[Stored items]
───

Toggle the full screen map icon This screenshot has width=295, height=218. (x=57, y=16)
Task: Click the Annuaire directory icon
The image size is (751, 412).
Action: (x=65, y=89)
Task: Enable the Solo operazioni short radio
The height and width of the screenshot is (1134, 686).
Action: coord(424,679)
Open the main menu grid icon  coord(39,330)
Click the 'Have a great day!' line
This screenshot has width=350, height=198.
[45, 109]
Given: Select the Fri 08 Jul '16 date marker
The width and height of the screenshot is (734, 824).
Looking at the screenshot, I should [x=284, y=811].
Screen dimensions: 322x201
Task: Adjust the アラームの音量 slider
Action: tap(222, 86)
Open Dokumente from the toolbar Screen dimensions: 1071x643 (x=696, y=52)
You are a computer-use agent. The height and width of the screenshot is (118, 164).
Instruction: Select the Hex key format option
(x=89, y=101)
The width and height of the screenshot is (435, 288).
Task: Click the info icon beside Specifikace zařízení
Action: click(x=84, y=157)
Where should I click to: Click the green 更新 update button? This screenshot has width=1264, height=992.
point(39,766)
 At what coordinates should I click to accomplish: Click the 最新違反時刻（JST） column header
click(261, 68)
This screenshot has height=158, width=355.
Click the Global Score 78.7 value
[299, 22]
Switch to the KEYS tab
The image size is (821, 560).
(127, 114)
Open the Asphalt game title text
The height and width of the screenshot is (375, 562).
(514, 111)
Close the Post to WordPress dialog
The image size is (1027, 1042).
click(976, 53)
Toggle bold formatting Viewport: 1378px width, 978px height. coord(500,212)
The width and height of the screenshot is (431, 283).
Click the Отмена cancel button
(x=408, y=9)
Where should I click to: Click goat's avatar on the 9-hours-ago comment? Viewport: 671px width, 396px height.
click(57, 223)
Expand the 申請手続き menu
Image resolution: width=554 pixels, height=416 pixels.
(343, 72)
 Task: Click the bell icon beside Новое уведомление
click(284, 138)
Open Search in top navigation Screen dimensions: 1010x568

───

**Instructions to follow**
Nothing in the records may be altered; restate them word for word.

**Output**
Toggle the full screen map icon This screenshot has width=295, height=218. (x=57, y=16)
Task: Click the Annuaire directory icon
The image size is (751, 412).
Action: (x=65, y=89)
Task: Enable the Solo operazioni short radio
The height and width of the screenshot is (1134, 686).
Action: coord(424,679)
Open the main menu grid icon  coord(39,330)
Click the 'Have a great day!' line
This screenshot has width=350, height=198.
[45, 109]
Given: Select the Fri 08 Jul '16 date marker
The width and height of the screenshot is (734, 824).
Looking at the screenshot, I should [x=284, y=811].
Screen dimensions: 322x201
Task: Adjust the アラームの音量 slider
Action: tap(222, 86)
Open Dokumente from the toolbar Screen dimensions: 1071x643 (x=696, y=52)
You are a computer-use agent. The height and width of the screenshot is (118, 164).
Instruction: Select the Hex key format option
(x=89, y=101)
The width and height of the screenshot is (435, 288).
Task: Click the info icon beside Specifikace zařízení
Action: click(x=84, y=157)
Where should I click to: Click the green 更新 update button? This screenshot has width=1264, height=992.
point(39,766)
 At what coordinates should I click to accomplish: Click the 最新違反時刻（JST） column header
click(261, 68)
This screenshot has height=158, width=355.
Click the Global Score 78.7 value
[299, 22]
Switch to the KEYS tab
The image size is (821, 560).
(127, 114)
Open the Asphalt game title text
The height and width of the screenshot is (375, 562).
(514, 111)
Close the Post to WordPress dialog
The image size is (1027, 1042).
click(976, 53)
Toggle bold formatting Viewport: 1378px width, 978px height. coord(500,212)
The width and height of the screenshot is (431, 283).
Click the Отмена cancel button
(x=408, y=9)
Where should I click to: Click goat's avatar on the 9-hours-ago comment? Viewport: 671px width, 396px height.
click(57, 223)
Expand the 申請手続き menu
Image resolution: width=554 pixels, height=416 pixels.
(343, 72)
 Task: Click the bell icon beside Новое уведомление
click(284, 138)
Open Search in top navigation Screen dimensions: 1010x568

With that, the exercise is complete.